• **What needs to be done**
Copy every record exactly, with nothing left out.
Segment Start: Information given
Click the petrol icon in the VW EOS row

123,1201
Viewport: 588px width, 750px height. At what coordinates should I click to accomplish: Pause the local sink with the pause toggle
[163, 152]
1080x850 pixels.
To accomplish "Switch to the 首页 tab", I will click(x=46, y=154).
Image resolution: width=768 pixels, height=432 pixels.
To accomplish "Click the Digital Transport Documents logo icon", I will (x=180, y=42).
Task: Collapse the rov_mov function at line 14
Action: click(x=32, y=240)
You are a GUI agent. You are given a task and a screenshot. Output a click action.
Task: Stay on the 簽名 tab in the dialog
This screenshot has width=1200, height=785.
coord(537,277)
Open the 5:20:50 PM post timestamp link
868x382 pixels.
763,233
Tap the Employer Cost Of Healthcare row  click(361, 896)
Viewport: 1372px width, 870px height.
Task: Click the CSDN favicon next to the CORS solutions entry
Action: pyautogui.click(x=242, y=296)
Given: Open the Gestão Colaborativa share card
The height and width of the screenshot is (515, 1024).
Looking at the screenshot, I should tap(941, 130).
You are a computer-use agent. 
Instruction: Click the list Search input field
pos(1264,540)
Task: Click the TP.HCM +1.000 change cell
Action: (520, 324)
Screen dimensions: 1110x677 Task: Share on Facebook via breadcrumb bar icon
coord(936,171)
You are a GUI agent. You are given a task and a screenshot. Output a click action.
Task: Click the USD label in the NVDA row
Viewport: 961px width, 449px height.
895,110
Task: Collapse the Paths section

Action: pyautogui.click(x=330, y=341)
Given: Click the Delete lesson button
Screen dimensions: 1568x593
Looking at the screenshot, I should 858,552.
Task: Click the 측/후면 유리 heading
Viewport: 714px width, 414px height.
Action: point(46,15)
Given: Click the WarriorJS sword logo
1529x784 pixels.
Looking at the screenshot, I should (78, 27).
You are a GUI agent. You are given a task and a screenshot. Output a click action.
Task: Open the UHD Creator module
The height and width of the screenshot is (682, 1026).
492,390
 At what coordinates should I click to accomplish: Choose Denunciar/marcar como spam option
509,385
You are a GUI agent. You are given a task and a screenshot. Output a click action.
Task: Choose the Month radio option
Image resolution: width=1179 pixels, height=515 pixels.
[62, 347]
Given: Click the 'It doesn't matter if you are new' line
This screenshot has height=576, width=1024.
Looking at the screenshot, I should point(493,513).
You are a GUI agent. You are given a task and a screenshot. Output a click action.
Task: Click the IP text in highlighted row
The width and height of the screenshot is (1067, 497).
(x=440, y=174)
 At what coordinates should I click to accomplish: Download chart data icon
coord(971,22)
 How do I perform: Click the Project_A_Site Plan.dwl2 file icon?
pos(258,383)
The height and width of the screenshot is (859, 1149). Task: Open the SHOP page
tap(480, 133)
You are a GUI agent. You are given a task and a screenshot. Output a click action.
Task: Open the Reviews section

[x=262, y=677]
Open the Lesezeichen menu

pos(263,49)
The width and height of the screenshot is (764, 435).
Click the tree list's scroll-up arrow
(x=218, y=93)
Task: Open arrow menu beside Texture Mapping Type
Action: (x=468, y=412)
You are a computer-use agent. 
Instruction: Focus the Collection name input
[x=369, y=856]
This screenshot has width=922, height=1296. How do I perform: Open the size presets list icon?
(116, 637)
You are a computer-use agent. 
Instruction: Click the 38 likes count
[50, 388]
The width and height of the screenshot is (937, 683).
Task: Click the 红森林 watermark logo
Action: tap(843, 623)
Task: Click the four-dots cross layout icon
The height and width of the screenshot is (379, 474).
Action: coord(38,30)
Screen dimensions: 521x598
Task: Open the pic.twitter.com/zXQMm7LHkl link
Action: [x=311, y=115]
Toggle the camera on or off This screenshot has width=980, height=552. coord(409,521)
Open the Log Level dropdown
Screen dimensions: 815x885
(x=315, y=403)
Segment End: Information given
• **Result of the task**
Click the petrol icon in the VW EOS row

123,1201
Viewport: 588px width, 750px height. At what coordinates should I click to accomplish: Pause the local sink with the pause toggle
[163, 152]
1080x850 pixels.
To accomplish "Switch to the 首页 tab", I will click(x=46, y=154).
Image resolution: width=768 pixels, height=432 pixels.
To accomplish "Click the Digital Transport Documents logo icon", I will (x=180, y=42).
Task: Collapse the rov_mov function at line 14
Action: click(x=32, y=240)
You are a GUI agent. You are given a task and a screenshot. Output a click action.
Task: Stay on the 簽名 tab in the dialog
This screenshot has width=1200, height=785.
coord(537,277)
Open the 5:20:50 PM post timestamp link
868x382 pixels.
763,233
Tap the Employer Cost Of Healthcare row  click(361, 896)
Viewport: 1372px width, 870px height.
Task: Click the CSDN favicon next to the CORS solutions entry
Action: pyautogui.click(x=242, y=296)
Given: Open the Gestão Colaborativa share card
The height and width of the screenshot is (515, 1024).
Looking at the screenshot, I should tap(941, 130).
You are a computer-use agent. 
Instruction: Click the list Search input field
pos(1264,540)
Task: Click the TP.HCM +1.000 change cell
Action: (520, 324)
Screen dimensions: 1110x677 Task: Share on Facebook via breadcrumb bar icon
coord(936,171)
You are a GUI agent. You are given a task and a screenshot. Output a click action.
Task: Click the USD label in the NVDA row
Viewport: 961px width, 449px height.
895,110
Task: Collapse the Paths section

Action: pyautogui.click(x=330, y=341)
Given: Click the Delete lesson button
Screen dimensions: 1568x593
Looking at the screenshot, I should 858,552.
Task: Click the 측/후면 유리 heading
Viewport: 714px width, 414px height.
Action: point(46,15)
Given: Click the WarriorJS sword logo
1529x784 pixels.
Looking at the screenshot, I should (78, 27).
You are a GUI agent. You are given a task and a screenshot. Output a click action.
Task: Open the UHD Creator module
The height and width of the screenshot is (682, 1026).
492,390
 At what coordinates should I click to accomplish: Choose Denunciar/marcar como spam option
509,385
You are a GUI agent. You are given a task and a screenshot. Output a click action.
Task: Choose the Month radio option
Image resolution: width=1179 pixels, height=515 pixels.
[62, 347]
Given: Click the 'It doesn't matter if you are new' line
This screenshot has height=576, width=1024.
Looking at the screenshot, I should point(493,513).
You are a GUI agent. You are given a task and a screenshot. Output a click action.
Task: Click the IP text in highlighted row
The width and height of the screenshot is (1067, 497).
(x=440, y=174)
 At what coordinates should I click to accomplish: Download chart data icon
coord(971,22)
 How do I perform: Click the Project_A_Site Plan.dwl2 file icon?
pos(258,383)
The height and width of the screenshot is (859, 1149). Task: Open the SHOP page
tap(480, 133)
You are a GUI agent. You are given a task and a screenshot. Output a click action.
Task: Open the Reviews section

[x=262, y=677]
Open the Lesezeichen menu

pos(263,49)
The width and height of the screenshot is (764, 435).
Click the tree list's scroll-up arrow
(x=218, y=93)
Task: Open arrow menu beside Texture Mapping Type
Action: (x=468, y=412)
You are a computer-use agent. 
Instruction: Focus the Collection name input
[x=369, y=856]
This screenshot has width=922, height=1296. How do I perform: Open the size presets list icon?
(116, 637)
You are a computer-use agent. 
Instruction: Click the 38 likes count
[50, 388]
The width and height of the screenshot is (937, 683).
Task: Click the 红森林 watermark logo
Action: tap(843, 623)
Task: Click the four-dots cross layout icon
The height and width of the screenshot is (379, 474).
Action: coord(38,30)
Screen dimensions: 521x598
Task: Open the pic.twitter.com/zXQMm7LHkl link
Action: [x=311, y=115]
Toggle the camera on or off This screenshot has width=980, height=552. coord(409,521)
Open the Log Level dropdown
Screen dimensions: 815x885
(x=315, y=403)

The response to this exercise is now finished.